Reproduce the material below verbatim, preserving every line and its order without alteration.

---- Working data

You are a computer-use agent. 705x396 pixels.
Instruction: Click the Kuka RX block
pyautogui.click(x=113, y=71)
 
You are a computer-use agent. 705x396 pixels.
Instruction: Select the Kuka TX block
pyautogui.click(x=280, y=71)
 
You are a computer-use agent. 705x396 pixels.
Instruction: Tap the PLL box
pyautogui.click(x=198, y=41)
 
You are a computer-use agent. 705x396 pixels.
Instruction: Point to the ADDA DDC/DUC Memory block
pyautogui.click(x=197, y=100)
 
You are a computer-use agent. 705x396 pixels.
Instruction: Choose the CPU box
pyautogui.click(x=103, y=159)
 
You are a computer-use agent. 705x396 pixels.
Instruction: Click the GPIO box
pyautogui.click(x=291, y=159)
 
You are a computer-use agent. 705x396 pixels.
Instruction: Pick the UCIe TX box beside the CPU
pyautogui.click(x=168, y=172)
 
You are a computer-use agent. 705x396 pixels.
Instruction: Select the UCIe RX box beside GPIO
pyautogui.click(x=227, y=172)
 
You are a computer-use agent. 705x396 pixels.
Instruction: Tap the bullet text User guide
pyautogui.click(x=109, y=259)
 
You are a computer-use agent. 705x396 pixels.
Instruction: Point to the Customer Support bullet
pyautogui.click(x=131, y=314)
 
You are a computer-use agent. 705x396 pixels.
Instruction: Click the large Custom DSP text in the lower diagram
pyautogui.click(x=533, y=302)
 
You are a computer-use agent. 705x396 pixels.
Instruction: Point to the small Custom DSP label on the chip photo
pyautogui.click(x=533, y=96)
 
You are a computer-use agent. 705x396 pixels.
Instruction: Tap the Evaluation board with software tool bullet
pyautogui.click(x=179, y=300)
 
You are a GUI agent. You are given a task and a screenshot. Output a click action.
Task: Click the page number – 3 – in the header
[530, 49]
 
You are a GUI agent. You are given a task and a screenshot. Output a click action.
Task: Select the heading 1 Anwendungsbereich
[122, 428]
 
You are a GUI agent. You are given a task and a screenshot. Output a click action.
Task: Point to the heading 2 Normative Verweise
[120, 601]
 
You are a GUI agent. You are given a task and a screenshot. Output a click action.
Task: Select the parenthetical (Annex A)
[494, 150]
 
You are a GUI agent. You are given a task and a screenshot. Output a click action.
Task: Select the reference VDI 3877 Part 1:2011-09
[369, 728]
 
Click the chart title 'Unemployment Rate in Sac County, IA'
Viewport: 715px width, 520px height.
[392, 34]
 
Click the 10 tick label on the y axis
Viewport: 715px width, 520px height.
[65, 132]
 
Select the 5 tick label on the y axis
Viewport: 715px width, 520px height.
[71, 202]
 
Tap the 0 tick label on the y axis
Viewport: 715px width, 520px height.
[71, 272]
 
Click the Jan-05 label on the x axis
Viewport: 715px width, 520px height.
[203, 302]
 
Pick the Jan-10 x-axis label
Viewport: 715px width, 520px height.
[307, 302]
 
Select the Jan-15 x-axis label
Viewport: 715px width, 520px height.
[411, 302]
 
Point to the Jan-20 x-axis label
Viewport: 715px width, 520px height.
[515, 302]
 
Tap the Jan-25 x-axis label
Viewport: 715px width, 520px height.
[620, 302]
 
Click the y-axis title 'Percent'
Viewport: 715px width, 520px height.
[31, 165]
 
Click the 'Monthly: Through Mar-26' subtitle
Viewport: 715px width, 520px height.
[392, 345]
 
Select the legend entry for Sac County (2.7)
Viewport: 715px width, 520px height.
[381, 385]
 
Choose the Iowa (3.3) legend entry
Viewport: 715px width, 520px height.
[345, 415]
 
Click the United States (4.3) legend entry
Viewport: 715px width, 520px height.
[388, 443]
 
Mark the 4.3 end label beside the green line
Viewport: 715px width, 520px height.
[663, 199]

--------

(Response to the exercise)
You are a computer-use agent. 705x396 pixels.
Instruction: Click the Kuka RX block
pyautogui.click(x=113, y=71)
 
You are a computer-use agent. 705x396 pixels.
Instruction: Select the Kuka TX block
pyautogui.click(x=280, y=71)
 
You are a computer-use agent. 705x396 pixels.
Instruction: Tap the PLL box
pyautogui.click(x=198, y=41)
 
You are a computer-use agent. 705x396 pixels.
Instruction: Point to the ADDA DDC/DUC Memory block
pyautogui.click(x=197, y=100)
 
You are a computer-use agent. 705x396 pixels.
Instruction: Choose the CPU box
pyautogui.click(x=103, y=159)
 
You are a computer-use agent. 705x396 pixels.
Instruction: Click the GPIO box
pyautogui.click(x=291, y=159)
 
You are a computer-use agent. 705x396 pixels.
Instruction: Pick the UCIe TX box beside the CPU
pyautogui.click(x=168, y=172)
 
You are a computer-use agent. 705x396 pixels.
Instruction: Select the UCIe RX box beside GPIO
pyautogui.click(x=227, y=172)
 
You are a computer-use agent. 705x396 pixels.
Instruction: Tap the bullet text User guide
pyautogui.click(x=109, y=259)
 
You are a computer-use agent. 705x396 pixels.
Instruction: Point to the Customer Support bullet
pyautogui.click(x=131, y=314)
 
You are a computer-use agent. 705x396 pixels.
Instruction: Click the large Custom DSP text in the lower diagram
pyautogui.click(x=533, y=302)
 
You are a computer-use agent. 705x396 pixels.
Instruction: Point to the small Custom DSP label on the chip photo
pyautogui.click(x=533, y=96)
 
You are a computer-use agent. 705x396 pixels.
Instruction: Tap the Evaluation board with software tool bullet
pyautogui.click(x=179, y=300)
 
You are a GUI agent. You are given a task and a screenshot. Output a click action.
Task: Click the page number – 3 – in the header
[530, 49]
 
You are a GUI agent. You are given a task and a screenshot. Output a click action.
Task: Select the heading 1 Anwendungsbereich
[122, 428]
 
You are a GUI agent. You are given a task and a screenshot. Output a click action.
Task: Point to the heading 2 Normative Verweise
[120, 601]
 
You are a GUI agent. You are given a task and a screenshot. Output a click action.
Task: Select the parenthetical (Annex A)
[494, 150]
 
You are a GUI agent. You are given a task and a screenshot. Output a click action.
Task: Select the reference VDI 3877 Part 1:2011-09
[369, 728]
 
Click the chart title 'Unemployment Rate in Sac County, IA'
Viewport: 715px width, 520px height.
[392, 34]
 
Click the 10 tick label on the y axis
Viewport: 715px width, 520px height.
[65, 132]
 
Select the 5 tick label on the y axis
Viewport: 715px width, 520px height.
[71, 202]
 
Tap the 0 tick label on the y axis
Viewport: 715px width, 520px height.
[71, 272]
 
Click the Jan-05 label on the x axis
Viewport: 715px width, 520px height.
[203, 302]
 
Pick the Jan-10 x-axis label
Viewport: 715px width, 520px height.
[307, 302]
 
Select the Jan-15 x-axis label
Viewport: 715px width, 520px height.
[411, 302]
 
Point to the Jan-20 x-axis label
Viewport: 715px width, 520px height.
[515, 302]
 
Tap the Jan-25 x-axis label
Viewport: 715px width, 520px height.
[620, 302]
 
Click the y-axis title 'Percent'
Viewport: 715px width, 520px height.
[31, 165]
 
Click the 'Monthly: Through Mar-26' subtitle
Viewport: 715px width, 520px height.
[392, 345]
 
Select the legend entry for Sac County (2.7)
Viewport: 715px width, 520px height.
[381, 385]
 
Choose the Iowa (3.3) legend entry
Viewport: 715px width, 520px height.
[345, 415]
 
Click the United States (4.3) legend entry
Viewport: 715px width, 520px height.
[388, 443]
 
Mark the 4.3 end label beside the green line
Viewport: 715px width, 520px height.
[663, 199]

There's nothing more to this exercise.